## What to do:
Name every R library that the code in the education and earnings data project below loads.
--- Start Source document ---
DATA 606 Data Project

Part 1 - Introduction

Educational attainment rates for 25- to 29-year-olds increased at all levels between 2000 and 2017. During this time, the percentage who had completed high school increased from 88 to 92 percent, the percentage with an associate’s or higher degree increased from 38 to 46 percent, the percentage with a bachelor’s or higher degree increased from 29 to 36 percent, and the percentage with a master’s or higher degree increased from 5 to 9 percent.

Research Question

Is Education and/or area of study predictive of future earnings? Is it possible to model the relationship between education and salary?

Part 2 - Data

These statistics are generated by matching university transcript data with a national database of jobs. The PSEO are made possible through data sharing partnerships between universities, university systems, State Departments of Education, State Labor Market Information offices, and the U.S. Census Bureau. PSEO data are currently only available for post-graduate institutions whose transcript data has been made available to Census Bureau through a data-sharing agreement. This is an observational study. Each case represents a student who received a degree or certificate from n Colorado or Texas educational institution.

There is 8367 observations in the given data set.

library(psych)
library(ggplot2)
library(xtable)
# Load data from Longitudinal Employer-Household Dynamics (LEHD) program website at the U.S. Census Bureau.
 
data_source <- 'https://lehd.ces.census.gov/data/pseo/graduate_earnings_all.csv'
data <- read.csv(data_source)

# There are a lot of columns in these data frames. We will select only relevant columns. 
data <- read.csv(data_source)
--- End Source document ---
--- Start Recorded information ---
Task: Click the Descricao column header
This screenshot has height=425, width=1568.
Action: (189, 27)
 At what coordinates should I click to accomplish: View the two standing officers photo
--- End Recorded information ---
## Solved exercise:
psych, ggplot2, xtable